* _CONSIGNES_
1 > Relevez tous les prénoms de personnes mentionnés dans l'extrait.
2 > Poursuivez le récit de l'excursion au refuge du Pigeonnier et au pic du Vaccivier à partir de sa dernière phrase.

* _EXTRAIT_
'''
Le refuge du Pigeonnier et le pic du Vaccivier.
Ceux qui connaissent l’auteur de ces lignes s’étonneront qu’il ait envisagé d’aller en montagne sans consulter au préalable force topos et notes techniques, d’autant qu’il s’aventurait en dehors des limites du massif du Mont-Blanc – tel le parisien se rendant soudain compte qu’un autre monde existe au-delà du boulevard périphérique. Eh bien croyez-le ou pas, il partit sans disposer d'aucune information sur l'ascension projetée, au point d'ailleurs que celle-ci évolua en cours de route, mais n'anticipons pas…

Surprises sur prises
L’instigateur de cet audacieux projet n’était autre que Benoît (orthoptiste, deuchiste et inscrit à CampToCamp entre autres références) qui avait déjà réussi l’exploit d’entraîner son ami Jean-Luc au mont Aiguille, au Grand Paradis et à la pointe de la Réchasse. Passant du statut de “projet” à celui de réalité le 14 juillet, cette nouvelle ascension se révéla riche en surprises.

De gauche à droite : Jean-Luc, Françoise, Pascal et Benoît.
À la façon des Trois Mousquetaires, la caravane se composa non de trois personnes mais de quatre. Pascal, le guide, avec qui Benoît et votre serviteur avaient déjà gravi les deux premiers sommets précités, avait proposé de monter aux Rouies dans le massif des Écrins. Il avait eu aussi l’idée d’associer son épouse à la cordée. Et de quatre !
'''
* _DONNÉES_
'''
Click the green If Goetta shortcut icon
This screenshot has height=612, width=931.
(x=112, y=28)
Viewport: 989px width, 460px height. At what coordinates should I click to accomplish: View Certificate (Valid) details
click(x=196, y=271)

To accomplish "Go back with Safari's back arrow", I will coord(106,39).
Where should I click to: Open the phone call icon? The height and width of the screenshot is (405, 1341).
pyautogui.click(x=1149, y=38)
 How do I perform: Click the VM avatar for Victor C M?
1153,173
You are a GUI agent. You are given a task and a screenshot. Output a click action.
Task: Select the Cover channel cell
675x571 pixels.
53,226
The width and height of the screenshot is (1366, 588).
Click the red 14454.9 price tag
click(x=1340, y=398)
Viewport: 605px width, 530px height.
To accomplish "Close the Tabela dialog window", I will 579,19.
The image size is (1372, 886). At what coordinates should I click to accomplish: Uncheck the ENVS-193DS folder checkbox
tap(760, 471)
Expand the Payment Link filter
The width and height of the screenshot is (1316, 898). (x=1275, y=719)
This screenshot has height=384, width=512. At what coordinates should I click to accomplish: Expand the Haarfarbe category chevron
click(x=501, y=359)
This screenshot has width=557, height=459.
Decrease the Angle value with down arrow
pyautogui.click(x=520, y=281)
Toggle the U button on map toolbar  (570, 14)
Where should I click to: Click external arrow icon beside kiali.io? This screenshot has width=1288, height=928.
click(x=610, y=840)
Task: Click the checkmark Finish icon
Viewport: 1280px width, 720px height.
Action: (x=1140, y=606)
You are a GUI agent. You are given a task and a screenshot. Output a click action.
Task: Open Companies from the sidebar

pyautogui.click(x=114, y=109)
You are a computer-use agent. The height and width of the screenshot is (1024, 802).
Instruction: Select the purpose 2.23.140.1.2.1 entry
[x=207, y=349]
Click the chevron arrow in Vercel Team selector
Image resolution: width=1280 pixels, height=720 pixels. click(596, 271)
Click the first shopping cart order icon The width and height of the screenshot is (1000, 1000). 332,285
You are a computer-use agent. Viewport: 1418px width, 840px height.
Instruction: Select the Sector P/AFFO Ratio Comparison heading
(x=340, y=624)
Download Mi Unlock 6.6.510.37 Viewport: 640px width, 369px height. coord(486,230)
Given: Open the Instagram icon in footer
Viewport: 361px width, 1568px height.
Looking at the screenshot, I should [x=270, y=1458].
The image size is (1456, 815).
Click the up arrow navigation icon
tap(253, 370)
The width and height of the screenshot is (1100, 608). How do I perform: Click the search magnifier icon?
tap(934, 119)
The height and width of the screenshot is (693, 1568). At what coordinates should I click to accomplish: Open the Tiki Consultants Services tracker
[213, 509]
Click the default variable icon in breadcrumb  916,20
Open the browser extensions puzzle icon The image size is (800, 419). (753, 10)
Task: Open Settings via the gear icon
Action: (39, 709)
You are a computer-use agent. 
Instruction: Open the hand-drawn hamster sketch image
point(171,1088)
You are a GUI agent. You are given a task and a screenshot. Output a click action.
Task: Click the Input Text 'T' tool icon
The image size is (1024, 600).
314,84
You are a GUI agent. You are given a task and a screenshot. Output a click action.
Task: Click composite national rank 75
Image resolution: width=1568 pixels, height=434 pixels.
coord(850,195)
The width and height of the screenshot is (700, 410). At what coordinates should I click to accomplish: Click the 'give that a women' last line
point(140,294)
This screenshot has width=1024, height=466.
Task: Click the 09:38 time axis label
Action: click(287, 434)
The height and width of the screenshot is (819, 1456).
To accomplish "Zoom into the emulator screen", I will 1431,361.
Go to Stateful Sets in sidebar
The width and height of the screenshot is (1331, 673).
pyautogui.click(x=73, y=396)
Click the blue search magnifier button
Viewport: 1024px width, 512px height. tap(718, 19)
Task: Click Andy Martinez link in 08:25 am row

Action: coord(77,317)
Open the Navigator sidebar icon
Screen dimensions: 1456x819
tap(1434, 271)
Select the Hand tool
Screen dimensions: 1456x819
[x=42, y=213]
'''
* _RÉPONSES_
1 > Benoît, Jean-Luc, Françoise, Pascal

2 >
La météo, capricieuse selon son habitude, avait accumulé tous les signes d’une dégradation susceptible de compromettre la course – et d'occasionner une mauvaise surprise, que ce soit mardi 13 au soir, avec l’arrivée de nuages sinon noirs du moins gris (très) sombre, ou mercredi 14 au matin : à 4 heures, déjà, les mêmes nuages stationnaient obstinément du côté des Rouies tandis que la température restait trop clémente pour un petit matin à 2400 m d’altitude.

« Ravoures du matin… chagrin ! »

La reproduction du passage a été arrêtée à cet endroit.